ある現場では、介護疲れの息子がテーブルに放心状態で座っており、食べ残した複数のカップラーメンからは腐臭が漂っていました。その先には死後硬直した息子の母親の遺体があり、その痩せ具合からもなぜこのようなことになったのか想像できました。これは、決してレアケースではなく、似たような悲惨な状況は頻繁に目にします。隣町にある団地では毎年数人が孤独死していましたが、昨年はなんと半年で13人の孤独死があったそうです。元々独居高齢者が多い団地ですが、自治会長、民生委員の目が届く範囲も限られており、お手上げ状態のようです。
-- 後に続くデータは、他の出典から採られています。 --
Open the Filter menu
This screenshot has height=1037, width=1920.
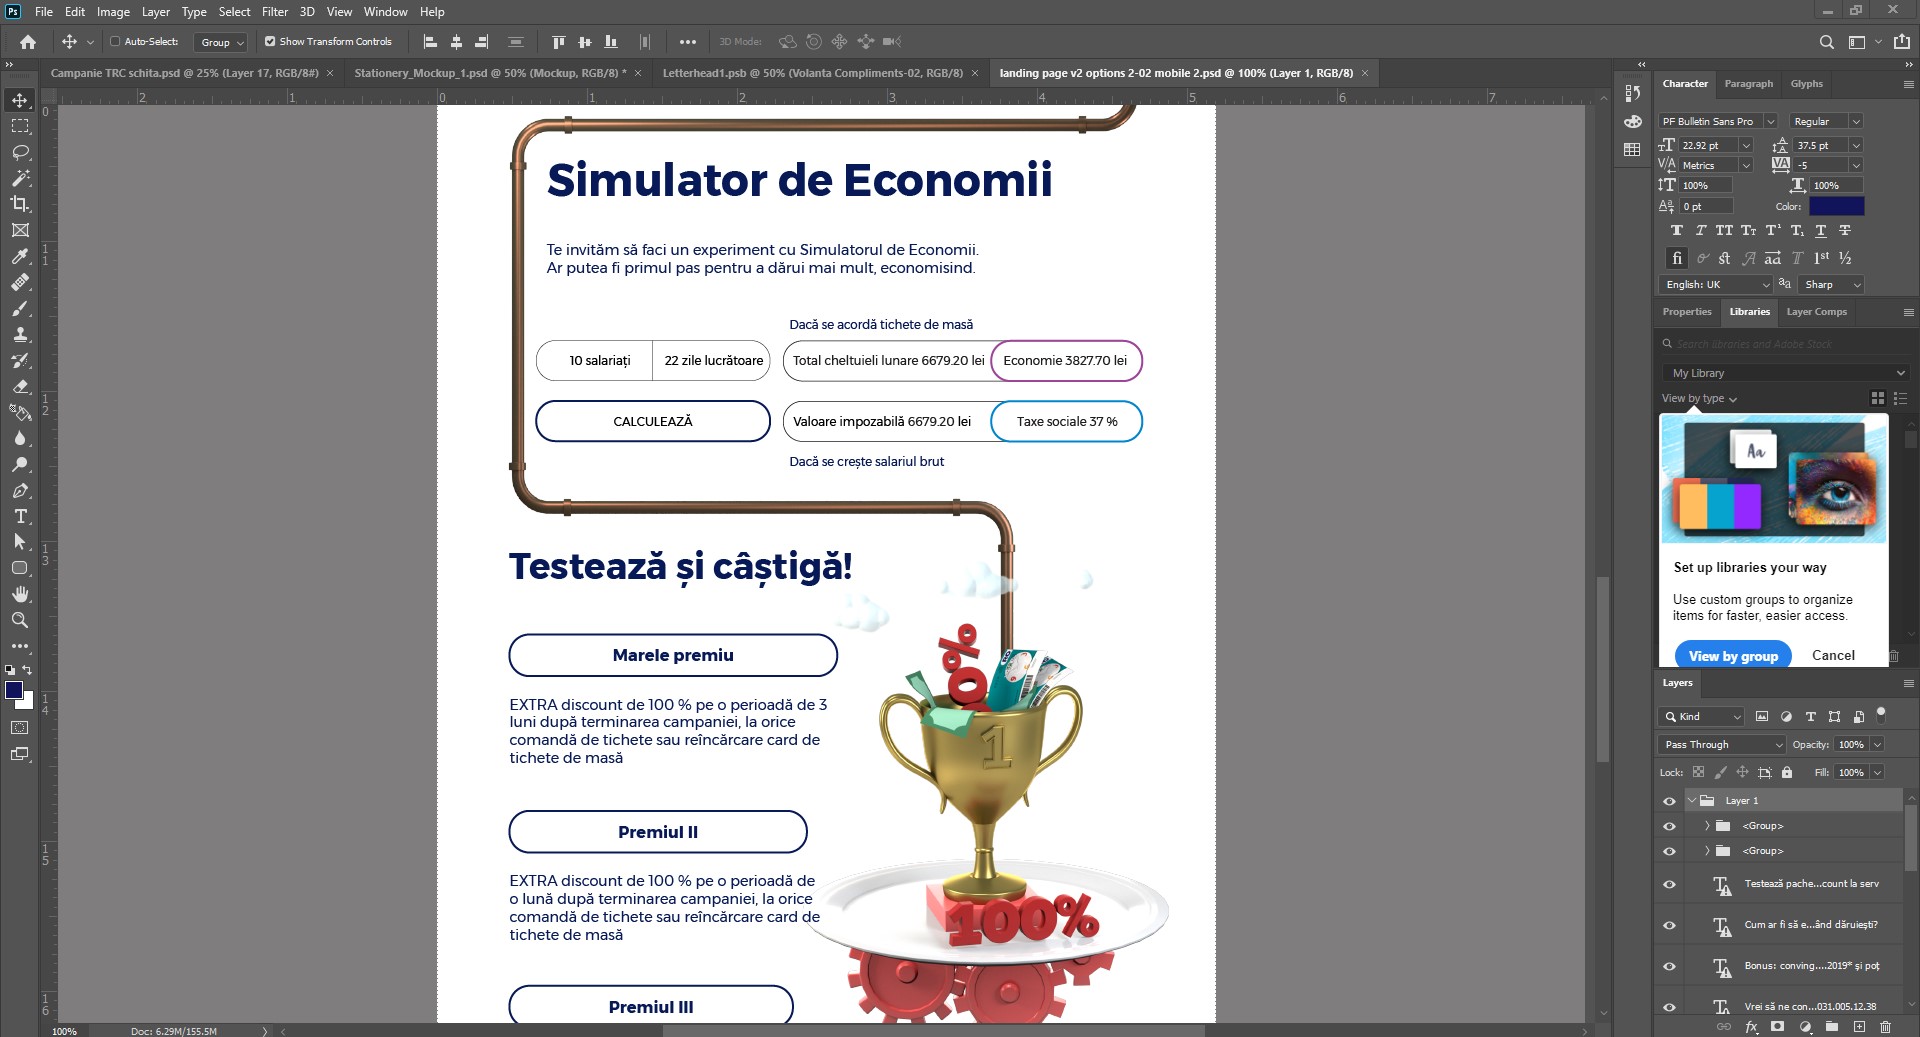[x=274, y=12]
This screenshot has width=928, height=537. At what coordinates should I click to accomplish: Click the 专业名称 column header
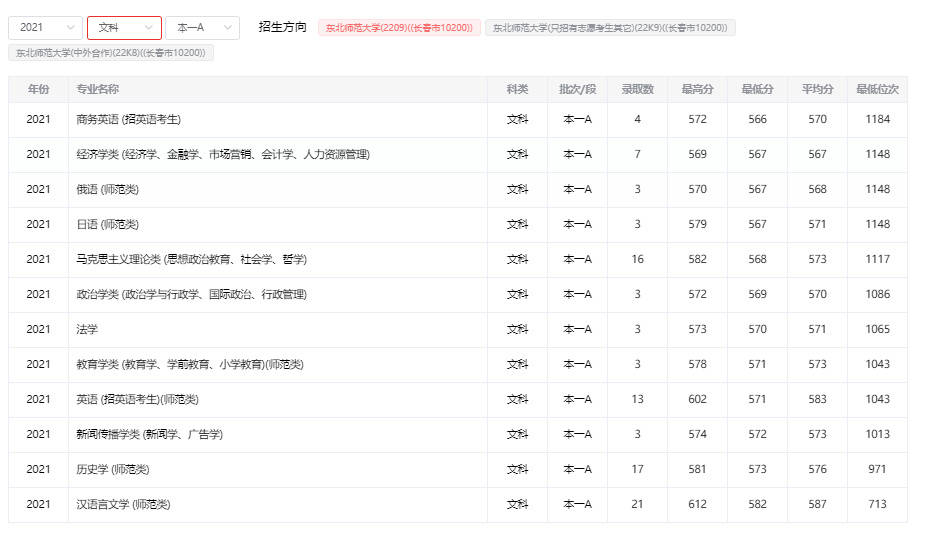click(x=98, y=90)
今年の冬は全国的に去年より寒さが厳しいです。この寒さの中、ふと思い出したのは、まだ暑かった去年の秋に話題となった「消えた高齢者」です。あの事件は、我々医療関係者にとっても実に衝撃的でした。100歳以上の所在不明高齢者が23万人とは…。この問題、その後、どうなったのでしょう? 皆の所在はわかったのか、ほとんどが死んでいたのか、はたまた行方不明のままなのか…。マスコミ報道も尻切れの印象で、いまだに分からないことだらけです。今年も「敬老の日」前後に話題になるんだろうなあ。いずれにせよ、今の日本の家族形態や、単身者の増加などを勘案するに、「消えた高齢者」は今後も増えていくでしょう。
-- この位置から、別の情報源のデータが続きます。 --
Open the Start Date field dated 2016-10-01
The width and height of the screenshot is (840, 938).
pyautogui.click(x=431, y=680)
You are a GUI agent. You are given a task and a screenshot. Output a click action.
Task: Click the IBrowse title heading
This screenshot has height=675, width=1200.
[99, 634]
うちの病院や老健施設の入院患者・入所者を見てみると、キーパーソン、いわゆるその人の医療・介護方針などの決定にかかわる縁者がいない人が増えてきています。キーパーソンになり得る人(例えば配偶者)が認知症のケースもあります。老老介護、認認介護は最早珍しくありません。さらに、病状が悪化して家族に連絡しても「行かないといけないんですか?」といった返答をもらうことも度々あります。中には亡くなった後、「今、熊本にいないんです。お金は振り込むんで、そちらでなんとかしてもらえませんか」と肉親から言われることも。呆れてものも言えません。
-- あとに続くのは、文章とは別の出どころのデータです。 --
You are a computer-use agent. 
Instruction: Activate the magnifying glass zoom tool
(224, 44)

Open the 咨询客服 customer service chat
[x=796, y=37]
もちろん大多数の高齢者では、こんなことは起こりません。家族は毎日のように見舞いに訪れ、病状の説明も真面目に聞き、「できるだけ早く、自宅に帰って来てほしい」とおっしゃいます。そんな家族を持った高齢者は、現在の医療制度、介護制度をフルに活用し、家族の負担も可能な限り軽減しながら、幸せな老後、そして終末期を迎えることができるでしょう。そのためには、在宅医療の体制や高齢者住宅なども充実させ、さらには近隣コミュニティーの、相互扶助の精神を深めていくことも重要でしょう。
しかし、すべての高齢者が、このような理想的な家族に恵まれているわけではありません。救急車で搬入される高齢者の特徴として、救急隊員から「一人暮らしです」とか、「近所の人からの連絡で」と告げられるケースも多いです。救急搬送される状態になるまで病院に来ない、あるいは、そもそも物理的、経済的に病院に来ることができない患者もいます。医療者側とすれば「なぜこんなになるまで放っておいたのだ」とまず思います。しかし、よくよく考えれば、医療へのアクセスそのものが困難な住民が年々増えているのです。
原因は言うまでもなく、マスコミも時々報道する「格差社会」です。医療の現場にいる私自身も、医療・介護の受け手(つまり地域住民)が二極分化してきていると感じます。先に述べたような、医療・介護サービスを十分に受けられる人と、経済的理由などから医療・介護の利用を控えざるを得ず、誰からも看取られないで一人死んでいく人―の二極です。もちろん後者はまだ少数ですが、そういった層は確実に増えており、かつ「格差」も広がっています。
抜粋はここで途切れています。